Work through the data below and copy out every line where "agent" is found.

[Saved data entries]
= Beginning of Section =

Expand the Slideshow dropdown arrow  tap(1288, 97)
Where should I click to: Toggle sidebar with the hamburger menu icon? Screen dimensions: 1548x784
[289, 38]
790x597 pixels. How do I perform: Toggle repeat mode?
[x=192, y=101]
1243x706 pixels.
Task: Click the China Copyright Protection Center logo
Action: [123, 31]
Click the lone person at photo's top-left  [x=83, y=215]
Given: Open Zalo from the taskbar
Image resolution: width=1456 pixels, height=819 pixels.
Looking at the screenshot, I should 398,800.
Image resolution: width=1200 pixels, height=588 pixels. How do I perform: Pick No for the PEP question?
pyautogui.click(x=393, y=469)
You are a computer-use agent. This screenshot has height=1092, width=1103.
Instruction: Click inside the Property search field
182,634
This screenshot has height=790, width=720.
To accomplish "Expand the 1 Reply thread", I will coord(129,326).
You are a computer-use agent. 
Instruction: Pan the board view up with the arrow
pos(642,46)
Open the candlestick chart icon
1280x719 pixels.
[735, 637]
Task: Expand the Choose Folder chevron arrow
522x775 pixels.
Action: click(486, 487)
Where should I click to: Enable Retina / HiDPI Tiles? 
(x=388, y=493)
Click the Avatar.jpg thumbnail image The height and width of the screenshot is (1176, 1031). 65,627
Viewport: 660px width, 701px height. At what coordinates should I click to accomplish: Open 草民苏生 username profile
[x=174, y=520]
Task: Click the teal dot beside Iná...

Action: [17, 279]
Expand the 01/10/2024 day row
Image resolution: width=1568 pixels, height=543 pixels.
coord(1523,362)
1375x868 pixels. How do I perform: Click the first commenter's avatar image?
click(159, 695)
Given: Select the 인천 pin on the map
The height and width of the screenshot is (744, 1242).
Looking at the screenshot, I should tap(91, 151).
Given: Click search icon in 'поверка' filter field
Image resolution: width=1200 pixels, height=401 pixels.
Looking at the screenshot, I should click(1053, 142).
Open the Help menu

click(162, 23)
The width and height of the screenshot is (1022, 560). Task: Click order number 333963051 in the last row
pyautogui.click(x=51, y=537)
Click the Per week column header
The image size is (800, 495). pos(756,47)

= End of Section =

* [Task solution]:
You are a computer-use agent. This screenshot has height=1092, width=1103.
You are a computer-use agent. 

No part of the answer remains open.